** BEGIN DATA EXCERPTS **

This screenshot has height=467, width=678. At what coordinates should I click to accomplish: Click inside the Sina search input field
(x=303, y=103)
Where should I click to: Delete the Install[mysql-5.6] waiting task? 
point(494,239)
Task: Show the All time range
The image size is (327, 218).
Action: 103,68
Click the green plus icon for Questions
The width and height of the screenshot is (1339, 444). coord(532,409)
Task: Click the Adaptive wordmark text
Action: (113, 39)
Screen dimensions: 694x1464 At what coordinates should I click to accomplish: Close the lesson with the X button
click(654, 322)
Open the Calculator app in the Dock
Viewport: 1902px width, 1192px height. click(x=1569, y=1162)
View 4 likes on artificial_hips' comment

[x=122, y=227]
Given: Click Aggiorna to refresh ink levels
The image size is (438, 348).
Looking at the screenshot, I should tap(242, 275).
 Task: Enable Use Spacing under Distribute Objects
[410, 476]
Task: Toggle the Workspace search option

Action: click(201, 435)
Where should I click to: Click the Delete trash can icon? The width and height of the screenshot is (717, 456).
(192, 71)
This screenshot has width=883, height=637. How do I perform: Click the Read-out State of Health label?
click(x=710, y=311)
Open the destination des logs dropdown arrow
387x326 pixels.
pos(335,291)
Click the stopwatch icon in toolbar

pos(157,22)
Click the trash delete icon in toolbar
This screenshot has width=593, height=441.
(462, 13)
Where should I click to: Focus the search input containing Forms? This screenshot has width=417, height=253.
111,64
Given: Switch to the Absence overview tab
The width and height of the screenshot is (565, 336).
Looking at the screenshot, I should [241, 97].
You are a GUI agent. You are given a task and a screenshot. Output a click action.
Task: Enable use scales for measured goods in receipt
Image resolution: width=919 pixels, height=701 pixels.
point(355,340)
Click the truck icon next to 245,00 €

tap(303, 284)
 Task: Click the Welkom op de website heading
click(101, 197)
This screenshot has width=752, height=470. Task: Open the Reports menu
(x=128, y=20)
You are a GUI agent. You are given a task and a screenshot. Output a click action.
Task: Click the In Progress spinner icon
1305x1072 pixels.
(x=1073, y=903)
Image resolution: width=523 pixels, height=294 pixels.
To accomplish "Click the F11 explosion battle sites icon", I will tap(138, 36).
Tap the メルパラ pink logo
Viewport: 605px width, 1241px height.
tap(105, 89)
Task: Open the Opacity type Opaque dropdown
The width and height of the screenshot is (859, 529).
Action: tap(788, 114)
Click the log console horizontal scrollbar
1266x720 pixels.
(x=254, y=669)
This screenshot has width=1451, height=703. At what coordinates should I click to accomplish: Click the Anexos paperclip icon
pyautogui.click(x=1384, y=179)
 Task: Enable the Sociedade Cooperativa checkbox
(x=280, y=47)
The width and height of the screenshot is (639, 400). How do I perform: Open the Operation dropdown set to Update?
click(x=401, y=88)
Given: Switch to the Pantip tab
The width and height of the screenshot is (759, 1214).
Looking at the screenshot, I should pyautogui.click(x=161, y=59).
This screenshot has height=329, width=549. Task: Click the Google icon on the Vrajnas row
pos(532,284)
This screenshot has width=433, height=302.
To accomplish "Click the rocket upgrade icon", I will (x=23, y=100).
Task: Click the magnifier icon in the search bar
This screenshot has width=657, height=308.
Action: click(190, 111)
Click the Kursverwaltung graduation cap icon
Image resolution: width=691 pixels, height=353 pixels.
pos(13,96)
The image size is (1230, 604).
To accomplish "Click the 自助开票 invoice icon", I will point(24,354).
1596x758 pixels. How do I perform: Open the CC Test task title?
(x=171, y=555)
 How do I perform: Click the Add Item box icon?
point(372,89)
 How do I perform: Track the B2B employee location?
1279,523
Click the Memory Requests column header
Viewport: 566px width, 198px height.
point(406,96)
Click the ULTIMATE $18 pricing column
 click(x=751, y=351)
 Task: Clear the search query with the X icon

** END DATA EXCERPTS **

### TASK BRIEF
Update the rows from the start through the line with "click(654, 322)" by replacing "Sina" with "Yahoo", and leave everything else unchanged.

### EXPECTED ANSWER
This screenshot has height=467, width=678. At what coordinates should I click to accomplish: Click inside the Yahoo search input field
(x=303, y=103)
Where should I click to: Delete the Install[mysql-5.6] waiting task? 
point(494,239)
Task: Show the All time range
The image size is (327, 218).
Action: 103,68
Click the green plus icon for Questions
The width and height of the screenshot is (1339, 444). coord(532,409)
Task: Click the Adaptive wordmark text
Action: (113, 39)
Screen dimensions: 694x1464 At what coordinates should I click to accomplish: Close the lesson with the X button
click(654, 322)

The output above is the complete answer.